> _DOCUMENT TEXT_
* * *

# mounting alternate tripod heads



## Skaperen (Nov 24, 2009)

I see various photo equipment vendors have many tripod heads for sale. What I am assuming is that somehow, these heads have a standard mounting of some kind, much like the standard for the attachment between the head and the camera itself (a screw of a particular height, width, thread depth, and thread pitch ... the specifics of which I don't know). There is a specific tripod head I want to buy, and I am trying to figure out if it will attach to my tripod. But I am not sure how the heads are supposed to be attached. I did manage to remove the head from the tripod I have. But this required some work to accomplish (while trying to be careful not to damage it). There was mostly just a big round post to attach to. Is this how all tripod heads are attached? Or do I have a tripod that might be non-standard. The head I am looking to buy is the Nodal Ninja 5 with RD-16 rotator, to replace the 3D head I have now.

* * *

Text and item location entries
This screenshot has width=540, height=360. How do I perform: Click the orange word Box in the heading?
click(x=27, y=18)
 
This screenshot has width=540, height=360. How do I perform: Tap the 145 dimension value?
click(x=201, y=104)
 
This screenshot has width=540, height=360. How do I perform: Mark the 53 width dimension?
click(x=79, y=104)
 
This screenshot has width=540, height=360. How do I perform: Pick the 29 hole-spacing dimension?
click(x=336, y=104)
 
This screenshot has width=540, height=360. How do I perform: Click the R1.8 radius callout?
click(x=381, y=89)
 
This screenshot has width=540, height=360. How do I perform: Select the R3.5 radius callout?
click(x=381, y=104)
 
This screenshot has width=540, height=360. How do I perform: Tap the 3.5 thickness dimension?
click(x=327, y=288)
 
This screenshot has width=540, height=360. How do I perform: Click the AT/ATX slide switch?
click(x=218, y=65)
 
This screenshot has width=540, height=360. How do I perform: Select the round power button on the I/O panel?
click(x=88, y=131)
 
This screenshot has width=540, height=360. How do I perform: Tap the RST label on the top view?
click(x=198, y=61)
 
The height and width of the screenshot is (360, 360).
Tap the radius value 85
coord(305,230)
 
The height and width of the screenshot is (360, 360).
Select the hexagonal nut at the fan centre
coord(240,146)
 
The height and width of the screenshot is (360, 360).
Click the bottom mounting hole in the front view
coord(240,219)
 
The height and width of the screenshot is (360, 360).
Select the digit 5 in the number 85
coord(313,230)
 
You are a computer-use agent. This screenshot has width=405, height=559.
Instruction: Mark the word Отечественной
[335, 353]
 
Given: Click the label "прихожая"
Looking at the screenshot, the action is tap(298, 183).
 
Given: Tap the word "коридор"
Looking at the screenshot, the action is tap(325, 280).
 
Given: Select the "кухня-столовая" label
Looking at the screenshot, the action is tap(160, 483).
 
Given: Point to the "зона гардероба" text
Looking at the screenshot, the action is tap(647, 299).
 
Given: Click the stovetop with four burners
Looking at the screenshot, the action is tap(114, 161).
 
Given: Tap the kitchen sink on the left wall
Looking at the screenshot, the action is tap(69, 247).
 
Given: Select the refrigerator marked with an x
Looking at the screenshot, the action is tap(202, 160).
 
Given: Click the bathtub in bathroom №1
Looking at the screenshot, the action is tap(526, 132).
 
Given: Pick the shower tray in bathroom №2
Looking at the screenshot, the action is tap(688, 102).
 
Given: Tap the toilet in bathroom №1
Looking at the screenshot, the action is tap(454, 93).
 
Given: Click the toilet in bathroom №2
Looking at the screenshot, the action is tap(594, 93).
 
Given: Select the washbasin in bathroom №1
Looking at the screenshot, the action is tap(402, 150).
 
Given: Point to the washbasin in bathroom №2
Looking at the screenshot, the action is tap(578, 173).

* * *

> _PROBLEMS AND TASKS_
A. Answer these questions about the tripod head post:
(i) Which four specifics does the post list for the screw that attaches the head to the camera?
(ii) What was mostly left to attach to once the head was removed from the tripod?
(iii) Which head does the poster want to buy, and which head would it replace?
B. Reproduce the stretch of the entries from the line containing "53 width dimension?" through the line containing "click(x=88, y=131)".
The text and the entries have no connection to each other.

> _EXPECTED RESPONSES_
A.
(i) Height, width, thread depth, and thread pitch.
(ii) A big round post.
(iii) The Nodal Ninja 5 with RD-16 rotator, replacing the current 3D head.

B.
This screenshot has width=540, height=360. How do I perform: Mark the 53 width dimension?
click(x=79, y=104)
 
This screenshot has width=540, height=360. How do I perform: Pick the 29 hole-spacing dimension?
click(x=336, y=104)
 
This screenshot has width=540, height=360. How do I perform: Click the R1.8 radius callout?
click(x=381, y=89)
 
This screenshot has width=540, height=360. How do I perform: Select the R3.5 radius callout?
click(x=381, y=104)
 
This screenshot has width=540, height=360. How do I perform: Tap the 3.5 thickness dimension?
click(x=327, y=288)
 
This screenshot has width=540, height=360. How do I perform: Click the AT/ATX slide switch?
click(x=218, y=65)
 
This screenshot has width=540, height=360. How do I perform: Select the round power button on the I/O panel?
click(x=88, y=131)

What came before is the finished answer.